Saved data
· · · · ·

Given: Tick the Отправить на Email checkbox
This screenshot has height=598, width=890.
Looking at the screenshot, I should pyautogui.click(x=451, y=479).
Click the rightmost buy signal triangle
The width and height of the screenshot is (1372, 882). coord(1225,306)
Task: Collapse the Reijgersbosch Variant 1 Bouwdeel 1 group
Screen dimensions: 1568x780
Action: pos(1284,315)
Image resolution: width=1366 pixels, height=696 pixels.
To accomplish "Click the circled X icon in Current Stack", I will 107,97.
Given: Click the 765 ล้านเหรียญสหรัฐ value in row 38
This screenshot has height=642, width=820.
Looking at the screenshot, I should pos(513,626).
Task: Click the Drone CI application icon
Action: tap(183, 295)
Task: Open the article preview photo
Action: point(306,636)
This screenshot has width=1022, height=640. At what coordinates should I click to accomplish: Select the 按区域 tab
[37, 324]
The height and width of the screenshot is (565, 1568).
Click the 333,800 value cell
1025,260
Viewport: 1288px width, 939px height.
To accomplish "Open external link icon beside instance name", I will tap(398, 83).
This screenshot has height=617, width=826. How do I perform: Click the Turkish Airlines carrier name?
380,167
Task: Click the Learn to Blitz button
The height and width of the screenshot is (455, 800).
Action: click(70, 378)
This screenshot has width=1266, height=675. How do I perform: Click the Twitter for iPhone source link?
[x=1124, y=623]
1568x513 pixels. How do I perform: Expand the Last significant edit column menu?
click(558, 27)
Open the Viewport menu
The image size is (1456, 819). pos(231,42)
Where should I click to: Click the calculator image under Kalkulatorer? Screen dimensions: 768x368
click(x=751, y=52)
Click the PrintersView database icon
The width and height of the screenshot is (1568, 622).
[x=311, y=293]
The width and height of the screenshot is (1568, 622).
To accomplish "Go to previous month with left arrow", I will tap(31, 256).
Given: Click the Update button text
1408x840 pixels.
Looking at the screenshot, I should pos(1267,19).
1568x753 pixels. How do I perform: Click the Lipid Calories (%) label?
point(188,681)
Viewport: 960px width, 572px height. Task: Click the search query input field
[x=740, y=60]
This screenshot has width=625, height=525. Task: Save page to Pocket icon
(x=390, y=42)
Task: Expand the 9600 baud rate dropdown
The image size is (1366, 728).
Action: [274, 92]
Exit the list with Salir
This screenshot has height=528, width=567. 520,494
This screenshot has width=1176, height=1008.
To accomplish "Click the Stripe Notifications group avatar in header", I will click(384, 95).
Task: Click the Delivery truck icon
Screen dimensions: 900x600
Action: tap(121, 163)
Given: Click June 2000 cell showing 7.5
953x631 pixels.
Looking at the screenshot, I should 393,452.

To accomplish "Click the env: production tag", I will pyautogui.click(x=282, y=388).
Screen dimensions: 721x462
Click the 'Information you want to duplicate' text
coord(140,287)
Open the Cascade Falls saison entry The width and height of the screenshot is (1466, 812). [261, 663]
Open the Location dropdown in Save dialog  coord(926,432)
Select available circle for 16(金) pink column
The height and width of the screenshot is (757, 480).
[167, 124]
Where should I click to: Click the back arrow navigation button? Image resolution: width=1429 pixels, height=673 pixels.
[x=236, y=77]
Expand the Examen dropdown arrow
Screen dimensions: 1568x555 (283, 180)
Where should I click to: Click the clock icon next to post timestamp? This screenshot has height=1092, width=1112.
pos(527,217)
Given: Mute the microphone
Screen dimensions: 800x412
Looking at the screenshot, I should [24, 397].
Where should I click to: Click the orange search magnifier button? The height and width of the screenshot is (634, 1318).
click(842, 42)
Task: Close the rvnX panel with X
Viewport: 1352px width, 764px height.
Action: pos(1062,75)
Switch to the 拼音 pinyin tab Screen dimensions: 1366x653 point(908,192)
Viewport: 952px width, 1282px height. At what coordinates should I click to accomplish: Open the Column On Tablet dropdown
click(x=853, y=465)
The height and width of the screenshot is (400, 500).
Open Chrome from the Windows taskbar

· · · · ·

◆ Brief
List every line in the items that contains the string "link". Case counts.

◆ Reply to the exercise
To accomplish "Open external link icon beside instance name", I will tap(398, 83).
This screenshot has width=1266, height=675. How do I perform: Click the Twitter for iPhone source link?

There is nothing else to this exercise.